Setelah selesai shalat, Umar bin Khaththab
menghampirinya dan bertanya kepadanya, “Dari manakah engkau?”
“Dari Yaman,” jawab Abu Muslim
“Bagaimana pertolongan Allah kepada
sahabat kita yang dilemparkan ke dalam api oleh musuh Allah, apakah Allah
menyelamatkannya?” tanya Umar lagi.
“Itu adalah berkat kebaikan dan nikmat
Allah yang paling baik” jawab Abu Muslim.
“Demi Allah, andakah orang itu?” tanya
Umar.
“Benar,” jawab Abu Muslim.
Umar langsung mencium dahi Abu Muslim, dan
berkata, “apakah engkau mengetahui balasan Allah terhadap musuh-Nya dan musuhmu
itu?”
“Tidak” jawab Abu Muslim. “Karena
berita-berita tentang orang itu telah lama putus dariku sejak aku meninggalkan
Yaman.”
Umar menerangkan, “Allah telah membunuhnya
melalui tangan sisa-sisa orang mukmin yang benar dan Dia telah merampas
kekuasaannya dan mengembalikan para pengikutnya pada agama Allah,”
Abu Muslim berkata, “Segala puji Allah
yang tidak mengeluarkan aku dari dunia sampai merasakan bahagia karena para
penipu dari penduduk Yaman kembali pada Islam.”
“Aku memuji Allah yang telah
mempertemukanku dengan salah satu umat Muhammad yang mengalami siksaan
seperti Khalil ar-Rahman, bapak kita Ibrahim,” kata Umar.
Umar memegang tangan Abu Muslim dan
membimbingya untuk menemui Abu Bakar. Setelah masuk, Abu Muslim mengucapkan
salam kepada sang khalifah dan membaiatnya.
Abu Bakar mempersilahkan Abu Muslim untuk
duduk di antara dia dengan Umar dan memintanya untuk menceritakan kejadian yang
menimpanya, akibat perbuatan al-Ansi.
Begitulah.

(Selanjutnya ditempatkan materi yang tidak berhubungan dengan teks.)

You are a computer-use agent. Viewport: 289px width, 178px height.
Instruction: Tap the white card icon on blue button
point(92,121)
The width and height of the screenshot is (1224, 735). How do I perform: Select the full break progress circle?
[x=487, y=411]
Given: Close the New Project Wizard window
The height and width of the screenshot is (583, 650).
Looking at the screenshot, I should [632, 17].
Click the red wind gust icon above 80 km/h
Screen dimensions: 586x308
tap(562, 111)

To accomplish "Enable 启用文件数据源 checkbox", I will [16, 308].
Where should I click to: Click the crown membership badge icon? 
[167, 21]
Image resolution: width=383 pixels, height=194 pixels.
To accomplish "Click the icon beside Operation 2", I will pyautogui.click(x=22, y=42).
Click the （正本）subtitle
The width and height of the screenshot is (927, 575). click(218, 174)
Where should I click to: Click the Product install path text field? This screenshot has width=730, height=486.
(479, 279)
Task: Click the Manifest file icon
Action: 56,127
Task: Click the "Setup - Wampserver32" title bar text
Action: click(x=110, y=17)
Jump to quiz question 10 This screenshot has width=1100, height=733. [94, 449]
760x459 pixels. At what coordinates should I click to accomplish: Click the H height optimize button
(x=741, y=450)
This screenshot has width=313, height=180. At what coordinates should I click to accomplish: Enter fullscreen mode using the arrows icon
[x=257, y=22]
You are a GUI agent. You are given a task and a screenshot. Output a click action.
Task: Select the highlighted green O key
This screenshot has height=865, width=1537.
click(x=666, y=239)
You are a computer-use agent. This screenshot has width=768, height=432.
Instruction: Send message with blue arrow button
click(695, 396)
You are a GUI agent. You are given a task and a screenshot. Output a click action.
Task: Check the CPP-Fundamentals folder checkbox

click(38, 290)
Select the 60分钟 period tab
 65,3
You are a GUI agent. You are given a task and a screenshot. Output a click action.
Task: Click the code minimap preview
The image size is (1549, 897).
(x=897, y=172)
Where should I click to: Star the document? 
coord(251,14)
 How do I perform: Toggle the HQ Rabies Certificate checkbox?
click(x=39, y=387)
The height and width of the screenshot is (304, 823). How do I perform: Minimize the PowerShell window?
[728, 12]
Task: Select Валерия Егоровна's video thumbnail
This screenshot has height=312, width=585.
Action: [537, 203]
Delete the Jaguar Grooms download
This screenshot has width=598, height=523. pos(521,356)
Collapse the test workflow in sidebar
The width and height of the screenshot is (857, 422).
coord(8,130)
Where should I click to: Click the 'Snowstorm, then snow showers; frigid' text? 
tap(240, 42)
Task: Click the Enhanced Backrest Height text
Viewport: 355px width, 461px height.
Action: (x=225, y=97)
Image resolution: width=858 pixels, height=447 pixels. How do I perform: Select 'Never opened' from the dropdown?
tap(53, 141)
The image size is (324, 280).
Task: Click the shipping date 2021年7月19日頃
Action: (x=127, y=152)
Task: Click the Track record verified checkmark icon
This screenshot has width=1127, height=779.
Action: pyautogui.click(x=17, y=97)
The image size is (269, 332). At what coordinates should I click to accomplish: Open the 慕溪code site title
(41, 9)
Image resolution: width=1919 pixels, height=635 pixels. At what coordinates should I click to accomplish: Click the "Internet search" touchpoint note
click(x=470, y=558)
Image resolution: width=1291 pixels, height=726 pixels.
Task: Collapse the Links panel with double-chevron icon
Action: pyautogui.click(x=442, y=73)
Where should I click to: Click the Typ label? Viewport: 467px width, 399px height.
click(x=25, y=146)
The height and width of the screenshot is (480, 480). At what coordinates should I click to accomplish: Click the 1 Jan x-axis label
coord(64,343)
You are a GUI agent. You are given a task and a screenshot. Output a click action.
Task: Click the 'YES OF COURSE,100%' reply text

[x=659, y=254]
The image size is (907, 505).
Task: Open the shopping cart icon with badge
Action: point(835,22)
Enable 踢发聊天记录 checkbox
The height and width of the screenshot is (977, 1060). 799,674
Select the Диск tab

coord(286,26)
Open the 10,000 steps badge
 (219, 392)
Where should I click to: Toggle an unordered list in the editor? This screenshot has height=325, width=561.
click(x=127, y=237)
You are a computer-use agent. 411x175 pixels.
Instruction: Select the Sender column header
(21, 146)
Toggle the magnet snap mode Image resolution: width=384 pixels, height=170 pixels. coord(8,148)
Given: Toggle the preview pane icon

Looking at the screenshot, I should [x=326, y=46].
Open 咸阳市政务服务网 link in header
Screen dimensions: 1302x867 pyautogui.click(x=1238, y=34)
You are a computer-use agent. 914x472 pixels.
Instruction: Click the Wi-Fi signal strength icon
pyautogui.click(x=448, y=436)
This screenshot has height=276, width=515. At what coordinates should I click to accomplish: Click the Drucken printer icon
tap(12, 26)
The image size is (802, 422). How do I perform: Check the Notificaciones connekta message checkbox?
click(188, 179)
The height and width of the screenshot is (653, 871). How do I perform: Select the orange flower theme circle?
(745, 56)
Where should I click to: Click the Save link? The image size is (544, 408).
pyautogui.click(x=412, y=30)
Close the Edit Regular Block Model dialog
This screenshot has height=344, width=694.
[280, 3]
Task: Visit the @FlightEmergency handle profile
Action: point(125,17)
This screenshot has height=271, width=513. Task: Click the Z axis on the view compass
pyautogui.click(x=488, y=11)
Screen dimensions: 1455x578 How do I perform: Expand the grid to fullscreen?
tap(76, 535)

Abu Muslim tinggal di Madinah
al-Munawwarah selama beberapa waktu. Selama di sana, ia mengisi waktu dengan
mendatangi masjid Rasulullah SAW.
Shalatnya selalu dilakukan di Raudhah
al-Muthahharah dengan kekhusyu’an yang mengagumkan. Dia banyak belajar
dari keluasan pengalaman para sahabat yang mulia, seperti Abu Ubaidah bin
al-Jarrah, Abu Dzar al-Ghifari, Ubadah bin Shamit, Mu’adz bin Jabal dan Auf bin
Malik al-Asyja’i.
Begitulah keteguhan dan kecintaan mereka
kepada baginda kita Muhammad SAW. Karena mereka mengetahui bagaimana hakikat
sebenarnya risalah yang dibawa oleh makhluk yang paling baik yaitu Muhammad
Rasulullah SAW.
Sehingga hati mereka terus istiqamah dalam
mengikuti sunnah dan membela beliau SAW walaupun dengan taruhan nyawa.
Itulah suri tauladan yang patut kita contoh, dikarenakan mereka adalah
manusia-manusia dari generasi terbaik umat ini.